» **TEXT PROVIDED**:
—————

This recurring narrative that intelligence agencies are holding back is not good, because it makes it seem like representatives are being misled and are tricked into voting for these authorities, deflecting accountability, which is far more convenient than the truth of them being well-informed and still choosing to support it.




If a senior Senator from the Select Committee on Intelligence says he has been unable to get even preliminary, basic information on the impact of this program from the military, I for one believe him.

The recurring narrative sounds completely correct & shocking & egregious. It sounds like the military is operating completely out of control, with no oversight, because the Senators in charge of oversight say they can't get even basic preliminary information.

Your statement seems dangerous and misleading @willstrafach. If the Senate Select Committee on Intelligence gets nothing, not even basics, something is deeply awry. Who are the cleared representatives? Who has gone and asked serious questions? What does Wyden, who cares deeply, need to do to get whatever clearances you wishfully suggest as magic remedy here? This is fradulent bad misdirection @willstrafachs. It's all suggestion, with not a shred of backing to it.

It's an unacceptably bad and insubstantial reply to one of the most serious, can-kicked-down-the-road the longest issues, a terrible spectre still haunting us from Bush II years. This issue seems never to have been at all handled at all properly, since it's inception, and things are still fast & loose, the basic measures of oversight & responsibility seem deeply obstructed. That's a threat to Democracy, and it constantly throws into peril American trustworthiness under essential programs like EU Privacy Shield.


The purpose of the SSCI and HPSCI is intelligence oversight, so if there was "no oversight" it would be a much bigger deal. You are assuming that as the default, which is equally as dangerous and misleading without substantiation. It is a huge accusation.

I can understand that you don't like ambiguity in my reply, that is fully understandable, but it is not very reasonable to discard it wholesale. I am happy to elaborate.

First, "preliminary, basic information on the impact of this program" is your interpretation, and is a generalization. There are very specific and valid questions Wyden has. Not only that, but he might know the answers to some, as you can see that some in the linked source are "The public doesn't know" whereas others are "No one knows" the answer. For the record, I do agree that the public (beyond cleared reps) should have a whole lot more information to review on these matters for the sake of transparency, but that is not relevant to this current claim of cleared representatives allegedly not getting information.

Now the precise issues at hand:

> Who can be targeted by 702 spying?

> A: The public doesn’t know. If you listen to intelligence agency leaders, you would think only foreign terrorists could be targeted for spying under Section 702. But when Sen. Mike Lee, R-Utah, and I asked Director of National Intelligence Dan Coats what broad categories of people could be targeted by this program, he refused to answer the question publicly.

—————

» **DATA EXCERPT**:
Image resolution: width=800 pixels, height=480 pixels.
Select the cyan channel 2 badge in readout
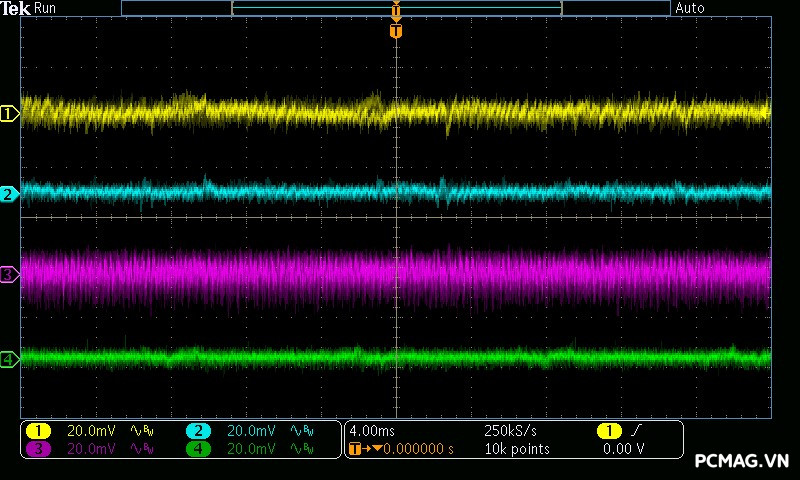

—————

» **PROBLEM SET**:
[A] In the discussion of Section 702 oversight, who refused to publicly answer what broad categories of people could be targeted under the program?
[B] Continue the discussion of Section 702 oversight from the point where it stops.

» **THE REPLIES**:
[A] Director of National Intelligence Dan Coats

[B]
The Snowden leaks additionally showed that beyond counter-terrorism, 702 is used for counter-proliferation, counter-intelligence and tracing cyber attacks as well. Additionally, due to the nature of how every intel agency in every country in the world operates, one can reasonably assume it is probably also used to assess the intentions of foreign government/military leaders, as that is a very basic reason for nation-state level spying.

His use of "the public" implies there is a classified answer given in closed session, in the same manner I described in my previous comment. I agree with him, there is probably little reason to keep this list classified. I am also personally curious if it has changed since the Snowden leaks (Worth noting, if it didn't, the leaks did not de-classify this list so answer would still be "classified" thus the uncertainty).

> How many emails and other communications from Americans are collected by the government under Section 702?

> A: No one knows, because the government refuses to count.

I think it would be great to have the answer to this one as well, but I cannot think of any non-invasive manner this could be achieved technically.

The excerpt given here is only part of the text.